[SUPPLIED RECORDS]
[Start of Attachment]

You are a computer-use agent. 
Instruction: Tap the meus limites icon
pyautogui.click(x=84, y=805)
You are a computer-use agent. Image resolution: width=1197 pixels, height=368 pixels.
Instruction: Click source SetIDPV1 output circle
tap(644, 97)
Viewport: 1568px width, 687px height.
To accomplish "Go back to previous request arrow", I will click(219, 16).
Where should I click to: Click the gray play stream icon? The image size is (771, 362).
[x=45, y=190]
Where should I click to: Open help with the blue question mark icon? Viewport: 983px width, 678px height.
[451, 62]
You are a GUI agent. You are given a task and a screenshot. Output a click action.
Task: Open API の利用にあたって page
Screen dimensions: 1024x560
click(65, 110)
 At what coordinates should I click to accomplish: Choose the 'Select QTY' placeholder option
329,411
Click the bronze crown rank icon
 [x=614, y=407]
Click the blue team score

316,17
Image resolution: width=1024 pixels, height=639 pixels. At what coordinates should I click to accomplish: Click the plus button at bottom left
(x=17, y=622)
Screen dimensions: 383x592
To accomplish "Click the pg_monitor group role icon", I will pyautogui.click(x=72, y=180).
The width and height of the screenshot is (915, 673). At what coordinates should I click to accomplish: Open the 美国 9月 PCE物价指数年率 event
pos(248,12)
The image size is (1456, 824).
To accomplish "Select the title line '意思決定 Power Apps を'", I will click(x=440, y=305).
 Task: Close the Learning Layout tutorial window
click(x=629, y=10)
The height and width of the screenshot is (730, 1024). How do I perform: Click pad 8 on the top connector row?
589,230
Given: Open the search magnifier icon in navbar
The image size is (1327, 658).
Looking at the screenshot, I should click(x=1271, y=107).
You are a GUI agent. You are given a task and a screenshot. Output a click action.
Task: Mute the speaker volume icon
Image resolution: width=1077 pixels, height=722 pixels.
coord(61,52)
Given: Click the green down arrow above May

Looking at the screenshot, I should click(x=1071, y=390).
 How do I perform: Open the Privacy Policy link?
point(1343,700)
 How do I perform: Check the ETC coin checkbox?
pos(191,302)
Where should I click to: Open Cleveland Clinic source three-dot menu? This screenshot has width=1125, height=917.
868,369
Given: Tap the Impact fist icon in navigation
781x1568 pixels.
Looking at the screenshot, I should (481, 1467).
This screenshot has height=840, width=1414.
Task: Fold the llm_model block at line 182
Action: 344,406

[End of Attachment]

[PROBLEM]
The records above are to be repeated exactly, in their entirety.

[EXERCISE RESPONSE]
You are a computer-use agent. 
Instruction: Tap the meus limites icon
pyautogui.click(x=84, y=805)
You are a computer-use agent. Image resolution: width=1197 pixels, height=368 pixels.
Instruction: Click source SetIDPV1 output circle
tap(644, 97)
Viewport: 1568px width, 687px height.
To accomplish "Go back to previous request arrow", I will click(219, 16).
Where should I click to: Click the gray play stream icon? The image size is (771, 362).
[x=45, y=190]
Where should I click to: Open help with the blue question mark icon? Viewport: 983px width, 678px height.
[451, 62]
You are a GUI agent. You are given a task and a screenshot. Output a click action.
Task: Open API の利用にあたって page
Screen dimensions: 1024x560
click(65, 110)
 At what coordinates should I click to accomplish: Choose the 'Select QTY' placeholder option
329,411
Click the bronze crown rank icon
 [x=614, y=407]
Click the blue team score

316,17
Image resolution: width=1024 pixels, height=639 pixels. At what coordinates should I click to accomplish: Click the plus button at bottom left
(x=17, y=622)
Screen dimensions: 383x592
To accomplish "Click the pg_monitor group role icon", I will pyautogui.click(x=72, y=180).
The width and height of the screenshot is (915, 673). At what coordinates should I click to accomplish: Open the 美国 9月 PCE物价指数年率 event
pos(248,12)
The image size is (1456, 824).
To accomplish "Select the title line '意思決定 Power Apps を'", I will click(x=440, y=305).
 Task: Close the Learning Layout tutorial window
click(x=629, y=10)
The height and width of the screenshot is (730, 1024). How do I perform: Click pad 8 on the top connector row?
589,230
Given: Open the search magnifier icon in navbar
The image size is (1327, 658).
Looking at the screenshot, I should click(x=1271, y=107).
You are a GUI agent. You are given a task and a screenshot. Output a click action.
Task: Mute the speaker volume icon
Image resolution: width=1077 pixels, height=722 pixels.
coord(61,52)
Given: Click the green down arrow above May

Looking at the screenshot, I should click(x=1071, y=390).
 How do I perform: Open the Privacy Policy link?
point(1343,700)
 How do I perform: Check the ETC coin checkbox?
pos(191,302)
Where should I click to: Open Cleveland Clinic source three-dot menu? This screenshot has width=1125, height=917.
868,369
Given: Tap the Impact fist icon in navigation
781x1568 pixels.
Looking at the screenshot, I should (481, 1467).
This screenshot has height=840, width=1414.
Task: Fold the llm_model block at line 182
Action: 344,406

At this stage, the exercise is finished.